1. 子に対する加算(障害基礎年金・障害厚生年金)
障害等級1級または2級の障害年金を受給している方に、生計を同じくするお子様がいる場合に支給される加算です。
◎対象となる年金
・障害基礎年金(1級・2級)
・障害厚生年金(1級・2級)
◎対象となるお子様
・18歳に達する年度の末日(3月31日)までのお子様
・障害等級1級または2級の状態にある20歳未満のお子様
◎金額(令和8年度)
・第1子、第2子 (一人につき)243,800円
・第3子以降 (一人につき)81,300円
2. 配偶者に対する加給年金(障害厚生年金のみ)
障害厚生年金1級または2級の受給権者に、生計を同じくする配偶者がいる場合に支給されます。
◎対象となる年金
・障害厚生年金(1級・2級)のみ
※注意点: 障害基礎年金には配偶者に対する加算制度はありません。
◎金額(令和8年度)
・243,800円
◎支給停止の注意点
・配偶者が65歳に達すると、加給年金は支給停止となります。(※条件により配偶者自身の老齢基礎年金に振替加算がつきます)
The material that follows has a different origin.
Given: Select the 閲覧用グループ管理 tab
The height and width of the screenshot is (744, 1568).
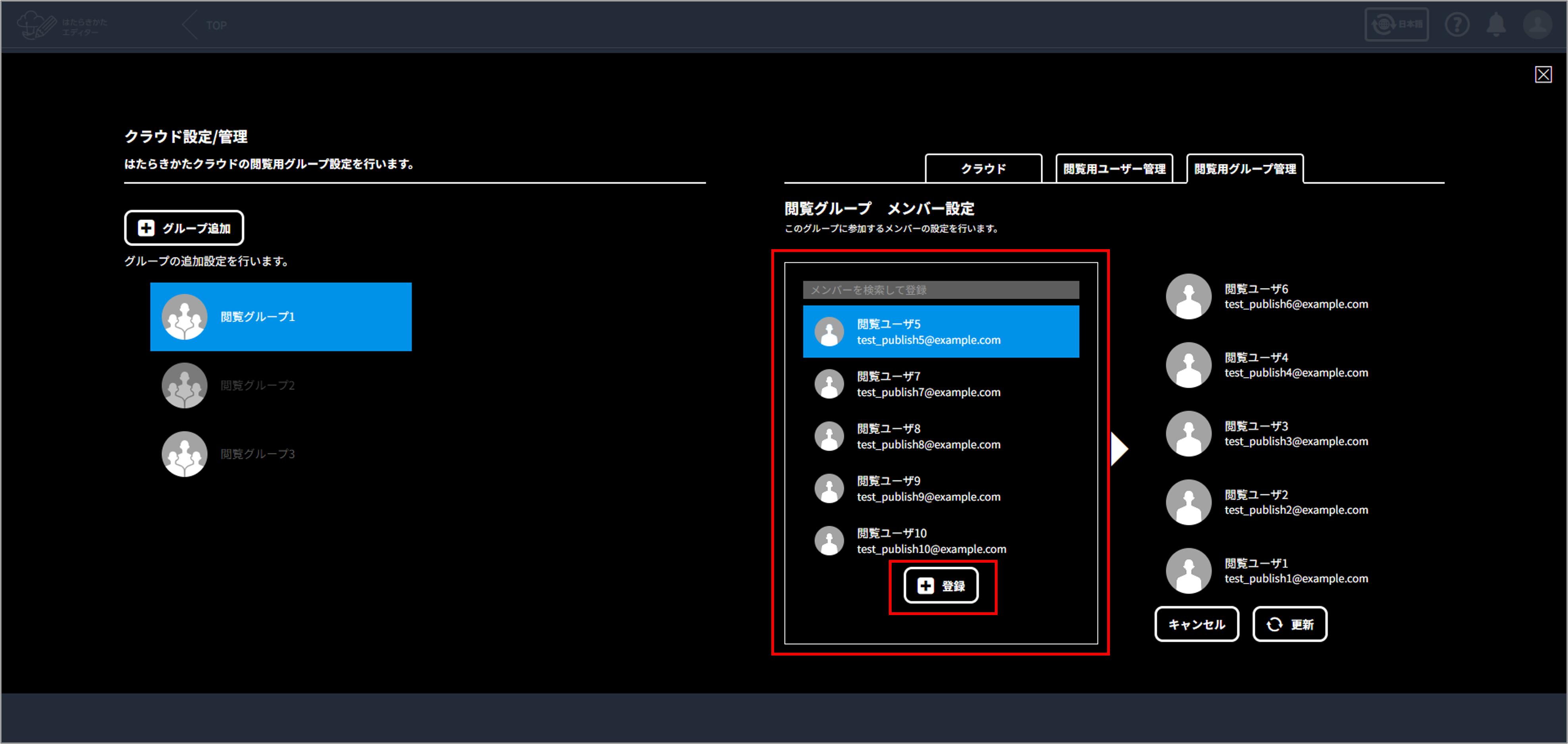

・「配偶者が厚生年金保険の被保険者期間20年以上である老齢年金や障害年金を受給できる場合」も支給停止となります
3. 「子の加算」と「児童扶養手当」の併給調整について
同一のお子様を対象として「子の加算」と「児童扶養手当」の両方の受給権が発生する場合
・受給の優先順位原則として一律に「障害年金の子の加算」を優先して受け取ります。
・差額の支給子の加算の額が児童扶養手当の額を下回る場合は、その差額分を児童扶養手当として受け取ることができます。